— Excerpt —

········

FIG. 4 is a sectional side view of the transport mechanism of the present invention and illustrates the transitional movement of the semiconductor slice cassettes 52 between forward portion 42 and rear portion 46. As shown in FIG. 4, a transport and gearing mechanism 54, to be subsequently described, cooperates with glider plate 50 to move base 12 within housing 41 in the direction of arrow 55 through an angle of approximately 200°. The semiconductor slice cassettes 52 are thus transported between forward portion 42 and rear portion 46 (shown as 52'). As shown in FIG. 4 and described in greater detail in the co-pending patent application, carrier 10 is designed so that the semiconductor slice cassettes are supported therein on base 12 at an angle of approximately 30° to said horizontal. Because it is desirable to present the semiconductor slices to the process machine in a substantially horizontal orientation, gearing mechanism 54 is designed so that glider plate 50 is presented at rear portion 46 at an angle of approximately 30°. The semiconductor slice cassettes 52' are thus substantially vertically oriented at rear portion 46, with the slices being thus presented in the desired horizontal orientation.
FIG. 5 is a section front view of the transport mechanism of the present invention, taken from the forward portion 42, with the base 12 and slice cassettes 52 omitted for clarity of illustration. As shown in FIGS. 4 and 5, the transport mechanism comprises a number of controls including a drive motor 56 and a brake 58 coupled through belts 57 and 59 to drive and brake a drive shaft 60. A power supply 62, a circuit card rack 64 and associated cooling fan 65 are provided proximate the bottom surface of housing 41, and are interconnected to provide power and control of the system. The transport mechanism also comprises a pair of belt drive assemblies 66, 68 positioned on and cooperating with the opposing sides of glider plate 50 to effect movements of the glider plate 50 between forward portion 42 and rear portion 46.
Transport mechanism 40 also comprises a purge plate assembly 70, which includes glider plate 50, shown in greater detail in FIG. 6. As shown in FIG. 5, the area of housing 41 containing purge plate assembly 70 and a portion of belt drive assemblies 66 and 68 is encapsulated in a stainless steel enclosure 72. Enclosure 72 thus isolates that portion of housing 41 from the particulate generating motors and fans located in the lower portion of the machine. This isolation reduces the risk of particulate contamination being introduced to the semiconductor slices as the semiconductor slice cassettes are being transported through the housing. A flexible hose 74 is attached to enclosure 72 and communicates with an orifice provided in the bottom surface of the enclosure 72. Hose 74 extends downwardly through housing 41 to an exhaust fan 75 located on the bottom surface of the housing.

········

— Information provided —
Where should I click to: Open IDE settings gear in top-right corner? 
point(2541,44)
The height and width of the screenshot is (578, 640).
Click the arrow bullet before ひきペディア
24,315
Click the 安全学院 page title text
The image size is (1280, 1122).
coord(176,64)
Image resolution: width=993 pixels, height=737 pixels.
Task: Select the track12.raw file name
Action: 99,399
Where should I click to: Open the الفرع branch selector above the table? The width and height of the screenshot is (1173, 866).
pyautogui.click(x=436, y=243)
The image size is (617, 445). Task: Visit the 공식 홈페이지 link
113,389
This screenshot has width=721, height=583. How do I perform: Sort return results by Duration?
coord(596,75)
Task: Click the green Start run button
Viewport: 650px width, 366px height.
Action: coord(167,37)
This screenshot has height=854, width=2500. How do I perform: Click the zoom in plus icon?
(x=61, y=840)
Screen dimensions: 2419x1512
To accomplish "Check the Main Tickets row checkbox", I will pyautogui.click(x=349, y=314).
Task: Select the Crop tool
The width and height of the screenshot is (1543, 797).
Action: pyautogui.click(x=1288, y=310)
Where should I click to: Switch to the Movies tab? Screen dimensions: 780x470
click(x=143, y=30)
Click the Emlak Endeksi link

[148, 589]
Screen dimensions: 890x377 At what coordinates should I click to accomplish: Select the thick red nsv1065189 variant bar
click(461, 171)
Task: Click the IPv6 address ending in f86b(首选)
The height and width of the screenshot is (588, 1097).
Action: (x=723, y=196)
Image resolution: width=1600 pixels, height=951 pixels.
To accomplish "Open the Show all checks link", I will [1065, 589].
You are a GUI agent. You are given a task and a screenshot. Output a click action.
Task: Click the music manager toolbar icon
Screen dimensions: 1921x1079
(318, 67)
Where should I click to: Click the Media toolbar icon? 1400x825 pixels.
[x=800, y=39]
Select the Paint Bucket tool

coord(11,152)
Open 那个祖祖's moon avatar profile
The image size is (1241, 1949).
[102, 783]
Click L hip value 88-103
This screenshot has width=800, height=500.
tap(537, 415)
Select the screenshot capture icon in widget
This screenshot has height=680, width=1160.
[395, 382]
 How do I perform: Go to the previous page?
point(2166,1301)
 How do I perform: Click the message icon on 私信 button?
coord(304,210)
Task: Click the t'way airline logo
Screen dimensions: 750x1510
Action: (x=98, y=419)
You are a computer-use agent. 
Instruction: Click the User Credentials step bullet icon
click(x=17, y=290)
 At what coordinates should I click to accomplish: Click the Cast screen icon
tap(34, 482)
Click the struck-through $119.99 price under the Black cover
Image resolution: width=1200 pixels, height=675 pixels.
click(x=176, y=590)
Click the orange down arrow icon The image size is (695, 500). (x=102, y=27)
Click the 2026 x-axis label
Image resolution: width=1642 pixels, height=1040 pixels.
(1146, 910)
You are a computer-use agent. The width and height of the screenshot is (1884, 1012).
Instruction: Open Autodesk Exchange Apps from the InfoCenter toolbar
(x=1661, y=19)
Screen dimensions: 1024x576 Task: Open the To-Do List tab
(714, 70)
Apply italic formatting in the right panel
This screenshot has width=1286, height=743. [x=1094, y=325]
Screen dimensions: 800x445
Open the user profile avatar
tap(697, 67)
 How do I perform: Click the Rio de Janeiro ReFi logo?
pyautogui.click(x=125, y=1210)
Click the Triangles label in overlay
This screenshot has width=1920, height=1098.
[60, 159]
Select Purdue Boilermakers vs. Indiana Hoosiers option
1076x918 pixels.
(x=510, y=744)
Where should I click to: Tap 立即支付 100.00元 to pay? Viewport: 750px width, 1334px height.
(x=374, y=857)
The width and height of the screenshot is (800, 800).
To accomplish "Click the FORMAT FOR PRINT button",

········

— Problems and tasks —
1 - In the transport mechanism excerpt, what material is enclosure 72 made of?
2 - Resume the patent description of the transport mechanism, picking up after its final sentence.

— Task responses —
1 - Stainless steel.

2 -
The fan 75 is exhausted to an external area to thereby decrease the pressure within the interior of the housing 72. Generally, an area maintained at a low contaminated level is pressurized with respect to an adjacent higher contamination level area. This pressure difference minimizes the movement of particulate matter from the high to the low contamination areas. The pressure in the housing 72 is maintained at a pressure lower than both the low contamination machine process area and the high contamination people occupied area. In this manner, any contaminating particles that enter the housing 72 are exhausted through the tube 74. The air flow induced by the pressure difference between the areas facilitates the isolation of the two areas and allows the base 12 with the attached cassette carrier 52 to pass from one area to another with minimum particulate transfer therebetween.
A second exhaust fan 76 is also provided on the bottom surface of housing 41 for exhausting the unenclosed portions of the transport mechanism. Because particles will also be generated by belt drives 66 and 68 as a result of the contacting of their constituent belts and gears, a shroud 78 is disposed about the portion of each of said belt drive assemblies situated within enclosure 72. Shroud 78 may also include a fitting (not shown) for attachment to a vacuum source so that particles trapped within the shroud can be evacuated.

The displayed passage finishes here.